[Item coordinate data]

═══

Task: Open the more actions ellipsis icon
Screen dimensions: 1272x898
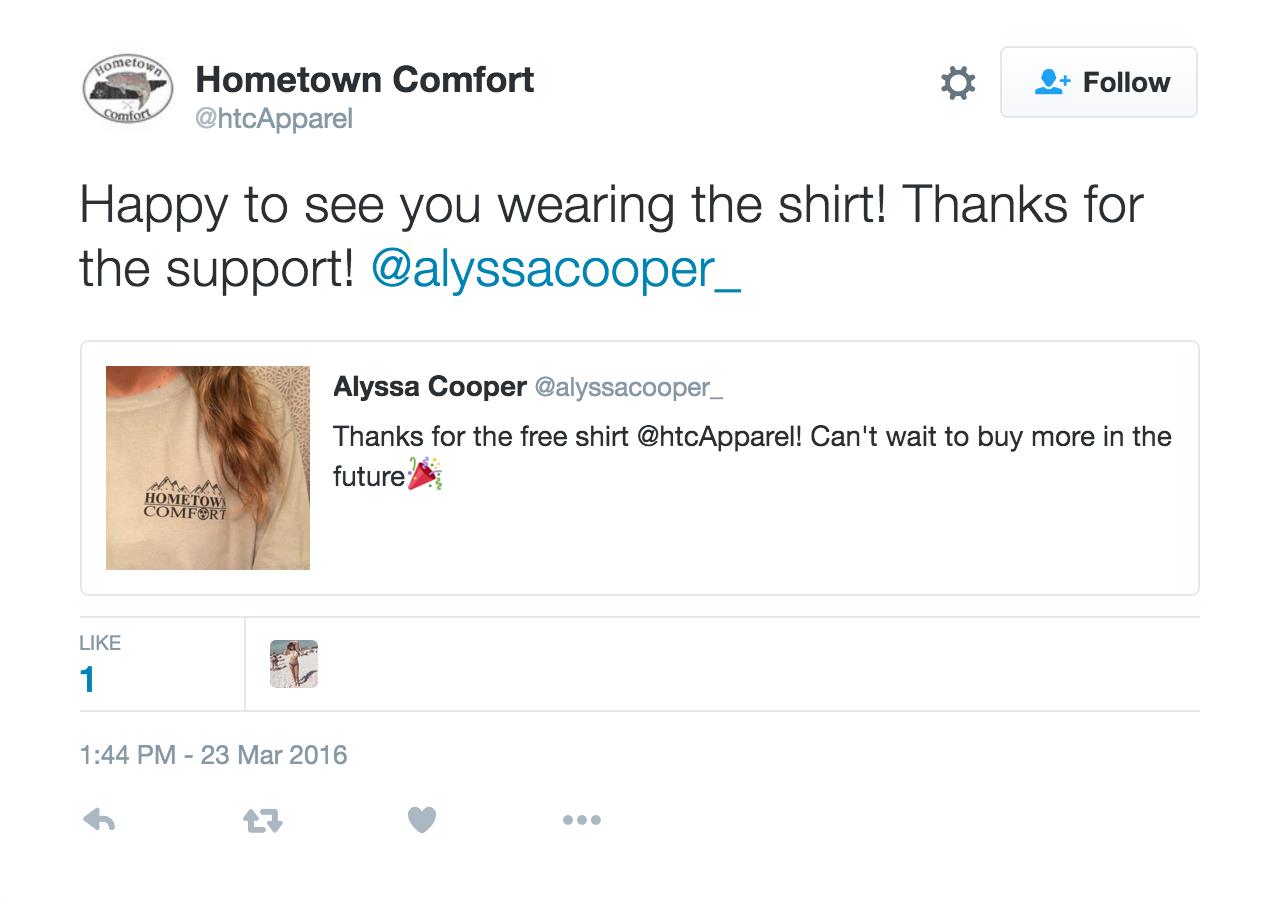Action: coord(582,819)
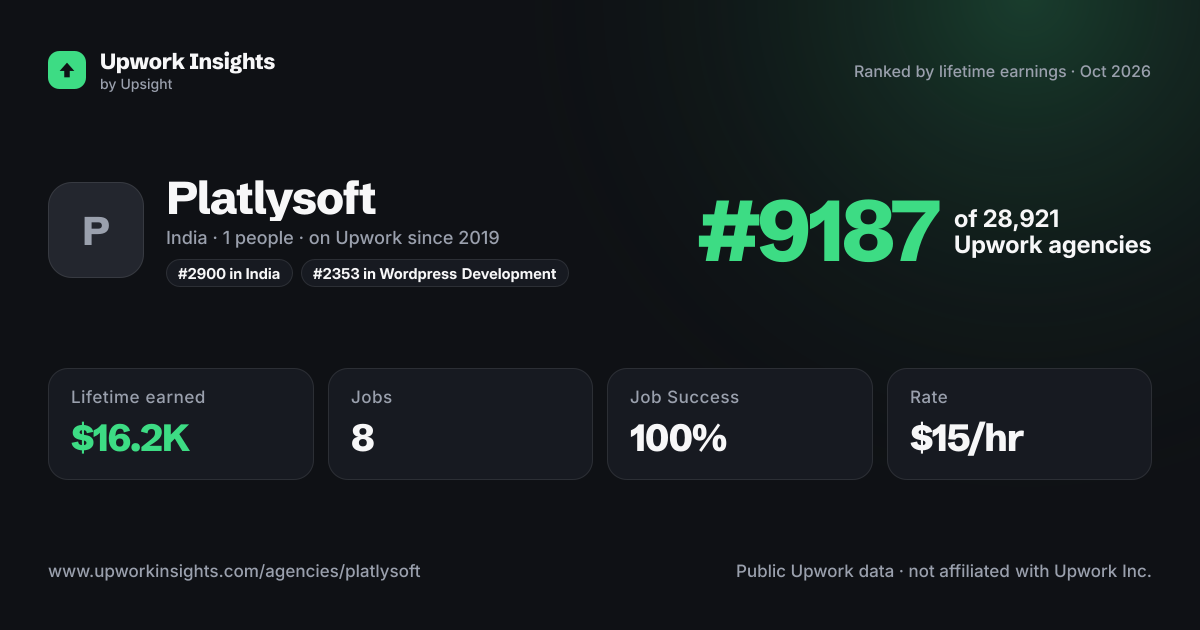
Task: Click the Job Success 100% card
Action: [740, 424]
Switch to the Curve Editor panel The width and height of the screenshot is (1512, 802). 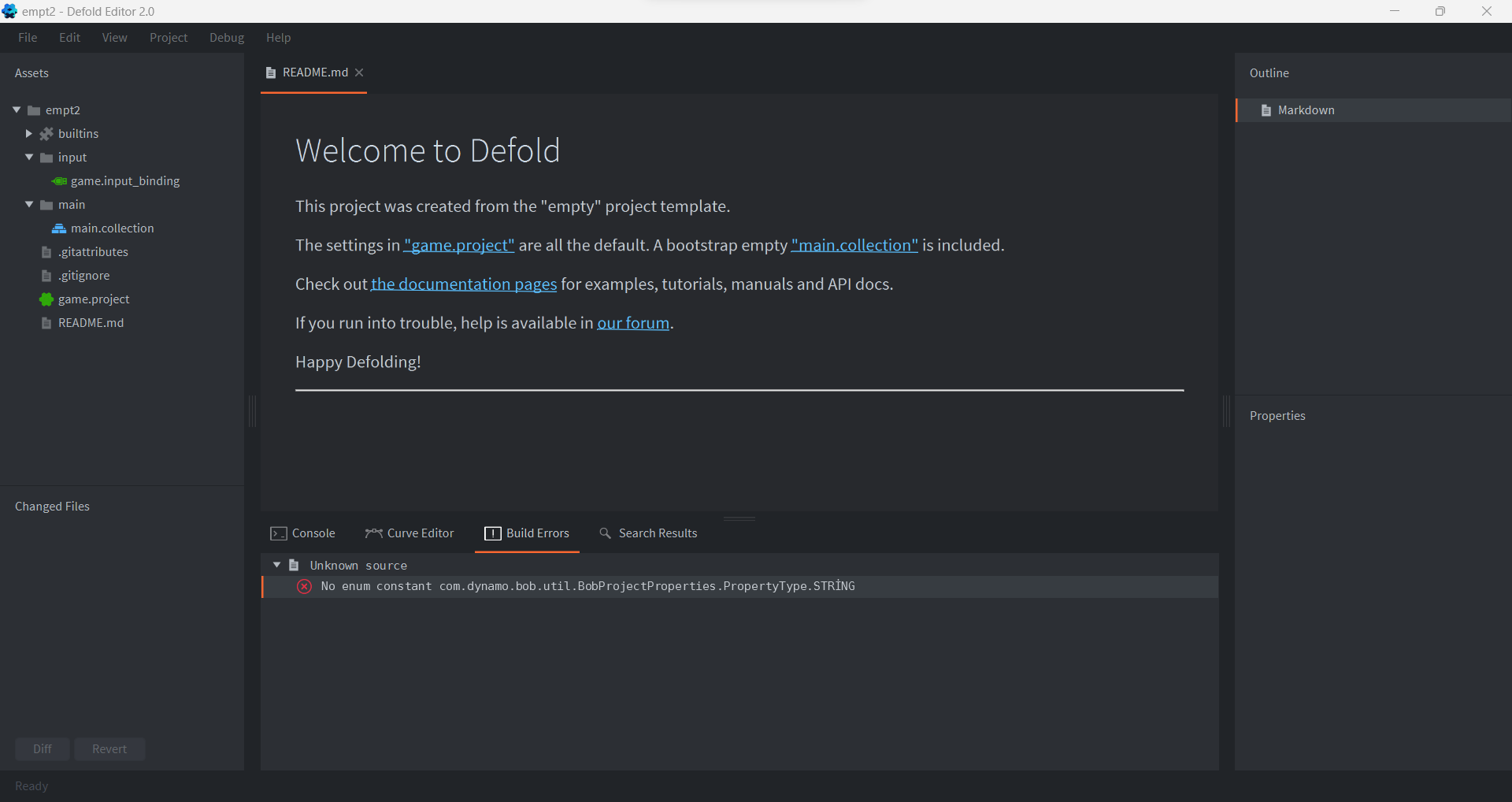pyautogui.click(x=419, y=533)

═══

WORK TO BE COMPLETED: List each line of the data above that contains the word "Task".

RESPONSE TO THE EXERCISE:
Task: Open the more actions ellipsis icon
Task: Click the Job Success 100% card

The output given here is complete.